Case Study: Mohammed v The Manufacturers Life Insurance Company
In Mohammed v The Manufacturers Life Insurance Company, the Ontario Court of Appeal clarified the meaning of material fact to include criminal activities 20 years prior to obtaining life insurance.
Before Mahmoud Mohammed ("Mahmoud") arrived in Canada, he had been involved in a terrorist attack in Greece and was convicted of manslaughter. In 1987, Mahmoud arrived in Canada using a false identity. When Mahmoud applied for life insurance, he provided a false social insurance number (SIN) to Manufacturers Life Insurance Company ("Manulife") and failed to disclose his criminal history.
In 2013, Mahmoud's criminal history was discovered by the authorities and he was deported to Lebanon. In 2015, Mahmoud died and his wife, Fadia Khalil Mohammed ("Fadia"), claimed $75,000 in insurance from Manulife. Manulife refused to pay out Mahmoud's life insurance policy.

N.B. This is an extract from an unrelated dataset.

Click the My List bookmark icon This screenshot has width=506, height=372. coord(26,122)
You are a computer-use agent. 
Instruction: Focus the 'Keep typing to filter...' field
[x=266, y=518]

At trial, summary judgement was granted in favour of Fadia and she was entitled to payment of the death benefit of Mahmoud. Manulife appealed. On Appeal, summary judgement was granted in favour of Manulife for the following reasons:
- Mahmoud's failure to reveal his past criminal activities
constituted a failure to reveal material facts that vitiated the
policy. His past actions were material to the risk that he posed
for the purposes of having his life insured;
As per s.183(1) of the Insurance Act: An applicant for insurance and a person whose life is to be insured shall each disclose to the insurer in the application, on a medical examination, if any, and in any written statements or answers furnished as evidence of insurability, every fact within the person's knowledge that is material to the insurance and is not so disclosed by the other.
- Mahmoud intentionally failed to reveal to Manulife any information that was material to his life insurance application;
- As per s.183(3) of the Insurance Act:
Where a contract, or an addition, increase or change referred to in subsection 183 (3) has been in effect for two years during the lifetime of the person whose life is insured, a failure to disclose or a misinterpretation of a fact required to be disclosed by Section 183 does not, in the absence of fraud, render the contract voidable.
Having concluded there was a failure to reveal a material fact, Mahmoud's intention to withhold his past criminal activities was sufficient to establish fraud.